The unique DNA argument suggests that perhaps I should be able to kill one of a pair of identical twins with impunity.

I do not offer the following for real, nessecarily, but as an example:

A person is best defined as an individual conciousness, which avoids the identical twin problem. "Cogito ergo sum." Consciouness is a funtion of continuity of memory. So the continuity of a *person* ranges from that point she first forms memories that can persist throughout life... when she first contibutes to that unique chain of conciousness that we will always call Jane X. So Jane X isn't really Jane X until she's 2-3 years old. But 2 year old Jane has a distinct personality, is learning language, etc.

Is 2 year-old Jane really jane, or is she a template in the process of becoming Jane?

Within 100 years it may be possible to make a machine that could churn out trillions of unique embryos, even running through the genetic permutations of only two parents. Since the world cannot support trillions of people, all those folks are going into the trash can no matter what. Will that be genocide?

So I always fall back on common sense, A person is a gentically human entity with which a person can meaningfully empatise without jumping through the sort of hoops I just laid out. At the very least, a person should be a category than cave people knew existed. Our human empathy evolved without a single person knowing how babies were manufactured. No one had every recognized an early stage embryo. It was not a category that existed throughout our eveolution. So to call it human (which is an innate concept) is a stretch. It's like calling chimpanzees human. There's an argument to be made, but the argument is based on a lot of electron microscope stuff of which no one was aware when we developed our sense of empathy.

The expansion of rights as a project untio itself--rights for the sake of rights--encounters a reducto ad absurdum pretty fast. Do Vegans eat living things? Yes, they do. And no matter how far they push their ethics into the extrapolative realm they still will. The monsters! Heck, I just inhaled millions of bacteria that are doomed to die (I hope!) within my mouth and nose.

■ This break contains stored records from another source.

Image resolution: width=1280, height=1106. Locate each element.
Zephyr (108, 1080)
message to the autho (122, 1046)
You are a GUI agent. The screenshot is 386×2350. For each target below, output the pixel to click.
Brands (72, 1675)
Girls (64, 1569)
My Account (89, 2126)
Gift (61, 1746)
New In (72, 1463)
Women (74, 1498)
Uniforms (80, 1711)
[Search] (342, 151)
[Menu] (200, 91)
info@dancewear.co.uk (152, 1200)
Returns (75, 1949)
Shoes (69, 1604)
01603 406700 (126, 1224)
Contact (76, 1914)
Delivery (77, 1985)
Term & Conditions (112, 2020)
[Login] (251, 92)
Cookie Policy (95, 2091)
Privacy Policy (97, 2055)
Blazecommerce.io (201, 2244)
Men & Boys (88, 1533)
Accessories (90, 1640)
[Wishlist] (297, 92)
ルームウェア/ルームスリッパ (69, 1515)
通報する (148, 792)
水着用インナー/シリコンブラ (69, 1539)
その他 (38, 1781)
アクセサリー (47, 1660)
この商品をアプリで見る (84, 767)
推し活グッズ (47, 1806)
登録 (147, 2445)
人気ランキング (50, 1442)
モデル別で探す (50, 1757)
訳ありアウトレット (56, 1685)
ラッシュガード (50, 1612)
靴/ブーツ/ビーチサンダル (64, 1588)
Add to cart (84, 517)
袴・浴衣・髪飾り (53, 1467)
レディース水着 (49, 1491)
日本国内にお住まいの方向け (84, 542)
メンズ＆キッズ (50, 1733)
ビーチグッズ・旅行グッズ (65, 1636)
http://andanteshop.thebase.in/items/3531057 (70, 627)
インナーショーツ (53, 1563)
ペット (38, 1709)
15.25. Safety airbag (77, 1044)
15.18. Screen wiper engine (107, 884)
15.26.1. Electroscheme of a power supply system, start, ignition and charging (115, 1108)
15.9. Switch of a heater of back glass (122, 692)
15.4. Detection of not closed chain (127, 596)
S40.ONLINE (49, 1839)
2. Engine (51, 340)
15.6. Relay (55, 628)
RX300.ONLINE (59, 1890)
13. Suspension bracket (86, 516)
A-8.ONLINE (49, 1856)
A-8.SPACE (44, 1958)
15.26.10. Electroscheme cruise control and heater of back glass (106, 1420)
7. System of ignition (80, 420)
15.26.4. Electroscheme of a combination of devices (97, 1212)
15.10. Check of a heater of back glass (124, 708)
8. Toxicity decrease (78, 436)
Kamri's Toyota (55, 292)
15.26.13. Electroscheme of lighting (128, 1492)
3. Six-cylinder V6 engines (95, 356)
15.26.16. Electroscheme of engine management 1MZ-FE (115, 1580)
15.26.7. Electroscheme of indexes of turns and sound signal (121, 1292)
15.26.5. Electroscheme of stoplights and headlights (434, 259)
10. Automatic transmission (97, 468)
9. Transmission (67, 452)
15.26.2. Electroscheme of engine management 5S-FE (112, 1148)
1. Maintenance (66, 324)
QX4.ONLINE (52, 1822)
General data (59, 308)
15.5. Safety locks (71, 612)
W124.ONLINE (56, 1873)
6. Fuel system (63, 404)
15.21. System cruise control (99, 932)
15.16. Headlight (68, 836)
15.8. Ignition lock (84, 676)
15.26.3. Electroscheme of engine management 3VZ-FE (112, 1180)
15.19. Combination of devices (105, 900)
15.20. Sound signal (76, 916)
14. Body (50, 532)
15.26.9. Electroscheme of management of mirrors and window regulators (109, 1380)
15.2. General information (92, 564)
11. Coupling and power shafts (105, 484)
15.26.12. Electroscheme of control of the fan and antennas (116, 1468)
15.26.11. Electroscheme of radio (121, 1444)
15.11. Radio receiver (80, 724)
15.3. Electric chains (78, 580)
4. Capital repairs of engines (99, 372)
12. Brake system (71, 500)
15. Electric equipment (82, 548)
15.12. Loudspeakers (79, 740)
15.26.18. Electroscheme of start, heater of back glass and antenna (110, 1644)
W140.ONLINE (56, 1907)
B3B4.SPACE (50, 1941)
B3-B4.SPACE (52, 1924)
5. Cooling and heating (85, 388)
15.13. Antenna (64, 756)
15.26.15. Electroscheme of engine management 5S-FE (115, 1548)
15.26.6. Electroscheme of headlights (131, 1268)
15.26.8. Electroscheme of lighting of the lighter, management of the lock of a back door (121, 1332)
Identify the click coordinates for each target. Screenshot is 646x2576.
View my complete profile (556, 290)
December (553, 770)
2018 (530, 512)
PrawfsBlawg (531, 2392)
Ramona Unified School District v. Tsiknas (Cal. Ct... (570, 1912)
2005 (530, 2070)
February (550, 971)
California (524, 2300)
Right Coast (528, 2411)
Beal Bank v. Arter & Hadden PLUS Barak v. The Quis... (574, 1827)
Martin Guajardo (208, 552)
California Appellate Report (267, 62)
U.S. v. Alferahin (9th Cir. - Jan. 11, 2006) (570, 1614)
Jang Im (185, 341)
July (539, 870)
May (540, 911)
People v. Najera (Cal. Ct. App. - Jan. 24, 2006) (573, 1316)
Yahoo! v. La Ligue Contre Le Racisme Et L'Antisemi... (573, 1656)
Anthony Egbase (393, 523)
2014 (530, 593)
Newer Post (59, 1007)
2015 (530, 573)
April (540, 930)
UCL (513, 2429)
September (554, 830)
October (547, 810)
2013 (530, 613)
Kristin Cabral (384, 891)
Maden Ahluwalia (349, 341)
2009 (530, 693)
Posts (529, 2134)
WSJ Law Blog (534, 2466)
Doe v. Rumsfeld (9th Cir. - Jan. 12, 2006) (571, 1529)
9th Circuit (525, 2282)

If we can expand rights to entities beyond our basic sense of human being without limiting the autonomy of folks we know for SURE are human beings, I'm all for it.

But since the fetus is an ethical project and the mother is unmistakably Human waith a capital H, I know where I stand on this one.

I do believe fetuses deserve much protection as an incredibly valuable and special sort of proprty of the mother, and to the father if that doesn't conflict with the mother. If I intentionally caused a miscarraige in a woman who didn't want to miscarry I should be punished quite harshly. It just probably shouldn't be called murder.

(We have the same penalty for everything anyway... you can get sent away longer for drugs than for intentionally blinding someone.)